Jennifer Lopez. Who saw her coming? J-Lo broke the mold for the pop star, literally, with her large derriere. She became a huge pop music star, jumped into the acting sphere, and dominated the tabloids with a celebrity boyfriend/fiance. She laid the seed for the upcoming obsession with the bottom of a celebrity female’s body. What hurt her? Too many other skills to distract from becoming the ass queen.
Vida Guerra. You probably don’t even recognize the name, but you surely recognize the silhouette. Vida came to prominence in a 2002 FHM shoot and rode that wave, getting gigs in various music videos and an appearance on Chappelle’s Show. Her career petered out in 2005, she attempted to put out an album, and had some naked photos “leaked” of her onto the internets around the same time. Eventually she showed up in Playboy, but the time wasn’t right since another famous giant ass was about to blow everything before it away.
Kim Kardashian. At a point in the early 2000’s, Kardashian was just a hanger on in Paris Hilton’s party crew. By the mid point of the decade, people started taking notice of her, specifically her ass. Once her sex tape dropped, there was no turning back. Never has someone with so little talent and such a giant ass become as popular as Kim Kardashian. TV shows, magazine covers, Playboy shoots, branded merchandise, endorsements deals and a marriage to Kanye West have all come from her ass. She’s not a singer or actress like J Lo, or even a model like Vida Guerra, she’s simply the embodiment of a human’s posterior potential. She is the reason more than anyone else as to why the image of a beautiful woman now starts from the rear.
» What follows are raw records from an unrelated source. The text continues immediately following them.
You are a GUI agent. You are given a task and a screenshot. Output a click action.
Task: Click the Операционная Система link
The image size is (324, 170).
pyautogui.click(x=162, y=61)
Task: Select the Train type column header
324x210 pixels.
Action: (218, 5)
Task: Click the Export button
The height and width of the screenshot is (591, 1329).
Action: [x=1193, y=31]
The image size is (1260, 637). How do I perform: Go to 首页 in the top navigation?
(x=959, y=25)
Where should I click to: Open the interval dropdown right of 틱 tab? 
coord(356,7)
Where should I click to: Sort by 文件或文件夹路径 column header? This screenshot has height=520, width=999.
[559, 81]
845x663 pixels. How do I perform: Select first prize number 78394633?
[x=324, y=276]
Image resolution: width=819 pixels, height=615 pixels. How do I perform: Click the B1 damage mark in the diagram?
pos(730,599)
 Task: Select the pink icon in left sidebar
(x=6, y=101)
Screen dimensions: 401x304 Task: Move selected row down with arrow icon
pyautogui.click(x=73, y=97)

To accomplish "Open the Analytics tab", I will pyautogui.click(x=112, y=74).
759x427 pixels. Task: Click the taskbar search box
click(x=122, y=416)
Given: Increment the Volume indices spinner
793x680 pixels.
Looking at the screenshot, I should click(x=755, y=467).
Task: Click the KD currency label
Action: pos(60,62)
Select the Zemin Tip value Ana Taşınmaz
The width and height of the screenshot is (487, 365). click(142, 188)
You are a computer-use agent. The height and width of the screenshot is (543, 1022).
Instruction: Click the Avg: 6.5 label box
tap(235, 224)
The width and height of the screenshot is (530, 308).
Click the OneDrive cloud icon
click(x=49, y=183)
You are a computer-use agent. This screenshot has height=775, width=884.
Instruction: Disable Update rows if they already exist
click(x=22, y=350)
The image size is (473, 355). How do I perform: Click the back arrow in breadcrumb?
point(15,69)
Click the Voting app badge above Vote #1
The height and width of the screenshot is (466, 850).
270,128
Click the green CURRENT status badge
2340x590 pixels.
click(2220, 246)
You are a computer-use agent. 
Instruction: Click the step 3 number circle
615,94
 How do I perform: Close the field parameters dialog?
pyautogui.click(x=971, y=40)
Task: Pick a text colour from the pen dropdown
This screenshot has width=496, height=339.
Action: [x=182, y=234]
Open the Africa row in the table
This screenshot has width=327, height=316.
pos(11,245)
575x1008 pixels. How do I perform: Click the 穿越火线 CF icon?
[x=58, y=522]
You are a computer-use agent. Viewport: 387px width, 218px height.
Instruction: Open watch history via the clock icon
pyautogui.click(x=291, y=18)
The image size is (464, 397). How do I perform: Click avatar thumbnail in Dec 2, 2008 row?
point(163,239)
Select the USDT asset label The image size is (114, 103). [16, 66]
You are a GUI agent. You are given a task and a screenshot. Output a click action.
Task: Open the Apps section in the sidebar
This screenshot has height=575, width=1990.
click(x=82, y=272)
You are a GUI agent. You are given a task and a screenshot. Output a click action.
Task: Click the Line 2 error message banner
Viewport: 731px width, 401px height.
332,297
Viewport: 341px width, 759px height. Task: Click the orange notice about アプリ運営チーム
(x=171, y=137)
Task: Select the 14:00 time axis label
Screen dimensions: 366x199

Thanks to Kim’s success in doing nothing but working her own butt, other women have become celebrated for the same thing, though unlike Kim, they have careers outside working the paparazzi. Just a couple year after Kim blew up, Sofia Vegara got cast on Modern Family and the world had a new woman to obsess over. Nikki Minaj and Iggy Azalea’s careers have only been bolstered by their, by some standards, absurdly large asses. Minaj is actually hounded with rumors that her ass is a product of implants.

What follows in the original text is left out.